Zur Darstellung von Schriftarten lädt Ihr Browser Schriften von Google Fonts. Dabei wird Ihre IP-Adresse an Google übermittelt.

OpenStreetMap

Für die Kartenansicht laden wir Kartenkacheln von OpenStreetMap. Dabei wird Ihre IP-Adresse an die Server der OpenStreetMap Foundation übermittelt.

Google OAuth / Apple Sign-In (optional)

Diese Dienste werden nur aktiv, wenn Sie sich dafür entscheiden, sich darüber anzumelden (siehe Abschnitt 5).

11. Speicherdauer und Löschung

Server-Logs werden nach 14 Tagen gelöscht. Anonyme Statistik-Einträge werden in aggregierter Form gespeichert und sind nicht personenbezogen. Magic-Link-Tokens und Bestätigungs-Codes verfallen automatisch nach 15 bis 30 Minuten.

Ihren Account können Sie jederzeit selbst löschen (Profil → Account löschen). Die Löschung wird durch einen per E-Mail zugesandten Bestätigungs-Code abgesichert. Mit der Bestätigung werden Ihr Konto, Ihr Profil und alle damit verknüpften persönlichen Daten (Bookmarks, Freundschaften, Kommentare, Reminder, Push-Subscriptions) unwiderruflich gelöscht. Buchungs- und Rechnungsdaten zu Tickets bleiben bis zum Ablauf gesetzlicher Aufbewahrungs­fristen erhalten und werden in dieser Zeit nicht weiter genutzt.

12. Ihre Rechte

Sie haben jederzeit das Recht auf:

  • Auskunft über Ihre gespeicherten Daten (Art. 15 DSGVO)
  • Berichtigung unrichtiger Daten (Art. 16 DSGVO)
  • Löschung Ihrer Daten (Art. 17 DSGVO)
  • Einschränkung der Verarbeitung (Art. 18 DSGVO)
  • Datenübertragbarkeit (Art. 20 DSGVO)
  • Widerspruch gegen die Verarbeitung (Art. 21 DSGVO)
  • Beschwerde bei einer Aufsichtsbehörde (Art. 77 DSGVO)

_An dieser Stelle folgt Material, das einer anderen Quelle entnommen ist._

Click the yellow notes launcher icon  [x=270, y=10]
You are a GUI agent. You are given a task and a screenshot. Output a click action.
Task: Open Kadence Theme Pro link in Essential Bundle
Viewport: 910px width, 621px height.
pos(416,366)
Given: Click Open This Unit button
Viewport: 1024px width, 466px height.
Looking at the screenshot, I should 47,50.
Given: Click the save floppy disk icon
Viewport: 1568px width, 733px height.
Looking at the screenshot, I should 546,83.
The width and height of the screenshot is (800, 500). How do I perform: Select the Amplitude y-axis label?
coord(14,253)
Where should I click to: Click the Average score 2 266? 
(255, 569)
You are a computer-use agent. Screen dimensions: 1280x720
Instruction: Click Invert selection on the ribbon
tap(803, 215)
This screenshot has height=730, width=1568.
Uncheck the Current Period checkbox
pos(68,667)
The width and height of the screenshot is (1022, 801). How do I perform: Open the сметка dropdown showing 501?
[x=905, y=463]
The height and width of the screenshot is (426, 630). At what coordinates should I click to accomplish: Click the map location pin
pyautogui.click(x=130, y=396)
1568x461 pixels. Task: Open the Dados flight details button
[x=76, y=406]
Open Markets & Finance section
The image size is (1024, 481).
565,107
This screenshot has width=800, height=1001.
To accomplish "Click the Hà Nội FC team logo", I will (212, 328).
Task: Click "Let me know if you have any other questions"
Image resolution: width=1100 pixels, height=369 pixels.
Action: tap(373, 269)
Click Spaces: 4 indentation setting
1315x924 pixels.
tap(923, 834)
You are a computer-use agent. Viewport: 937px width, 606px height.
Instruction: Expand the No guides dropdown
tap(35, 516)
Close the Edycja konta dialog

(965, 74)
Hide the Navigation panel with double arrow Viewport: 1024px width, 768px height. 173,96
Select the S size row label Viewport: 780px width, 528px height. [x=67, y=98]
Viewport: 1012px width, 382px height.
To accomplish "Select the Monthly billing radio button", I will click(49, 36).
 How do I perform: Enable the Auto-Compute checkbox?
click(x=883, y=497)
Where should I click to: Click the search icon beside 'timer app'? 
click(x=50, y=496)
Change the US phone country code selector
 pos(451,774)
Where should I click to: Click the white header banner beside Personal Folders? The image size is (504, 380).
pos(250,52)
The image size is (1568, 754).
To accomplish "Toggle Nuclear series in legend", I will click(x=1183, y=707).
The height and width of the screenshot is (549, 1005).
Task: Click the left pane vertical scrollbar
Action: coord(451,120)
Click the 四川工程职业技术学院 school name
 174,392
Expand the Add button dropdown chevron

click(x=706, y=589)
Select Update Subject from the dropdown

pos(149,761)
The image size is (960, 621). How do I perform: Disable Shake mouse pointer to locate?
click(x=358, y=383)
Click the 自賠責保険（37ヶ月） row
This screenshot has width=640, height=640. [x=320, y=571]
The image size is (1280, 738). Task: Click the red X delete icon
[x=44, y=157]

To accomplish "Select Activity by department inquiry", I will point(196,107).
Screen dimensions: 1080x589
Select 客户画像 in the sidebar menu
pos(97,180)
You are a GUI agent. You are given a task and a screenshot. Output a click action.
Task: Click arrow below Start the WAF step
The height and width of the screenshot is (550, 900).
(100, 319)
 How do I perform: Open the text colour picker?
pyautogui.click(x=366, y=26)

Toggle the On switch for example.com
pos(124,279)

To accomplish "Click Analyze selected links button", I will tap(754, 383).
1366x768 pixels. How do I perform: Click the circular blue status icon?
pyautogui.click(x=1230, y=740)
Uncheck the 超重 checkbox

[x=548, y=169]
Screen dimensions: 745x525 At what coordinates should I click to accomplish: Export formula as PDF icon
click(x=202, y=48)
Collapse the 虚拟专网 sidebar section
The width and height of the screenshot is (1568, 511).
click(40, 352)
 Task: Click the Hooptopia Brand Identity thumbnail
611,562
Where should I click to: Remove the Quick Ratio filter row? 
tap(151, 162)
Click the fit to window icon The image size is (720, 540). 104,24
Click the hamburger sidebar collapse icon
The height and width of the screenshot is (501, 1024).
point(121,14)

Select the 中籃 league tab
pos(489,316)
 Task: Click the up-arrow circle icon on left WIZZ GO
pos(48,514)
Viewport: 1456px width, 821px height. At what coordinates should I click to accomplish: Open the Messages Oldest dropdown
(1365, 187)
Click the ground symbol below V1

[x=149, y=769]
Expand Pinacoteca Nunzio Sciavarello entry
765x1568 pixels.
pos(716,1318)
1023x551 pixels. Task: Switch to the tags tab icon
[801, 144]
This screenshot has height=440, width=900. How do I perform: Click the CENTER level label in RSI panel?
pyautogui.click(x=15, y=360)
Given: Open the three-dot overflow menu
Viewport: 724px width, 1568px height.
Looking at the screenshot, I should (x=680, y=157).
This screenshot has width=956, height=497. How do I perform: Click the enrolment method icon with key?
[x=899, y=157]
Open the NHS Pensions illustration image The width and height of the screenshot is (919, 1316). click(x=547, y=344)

Für Anfragen zu Ihren Daten erreichen Sie uns unter der oben genannten Kontaktadresse. Zuständige Aufsichtsbehörde ist der Sächsische Datenschutz­beauftragte.

13. Änderungen dieser Erklärung

Wir passen diese Datenschutzerklärung an, wenn sich Funktionen oder rechtliche Vorgaben ändern. Die jeweils aktuelle Fassung ist auf dieser Seite abrufbar; das Datum oben gibt den Stand wieder.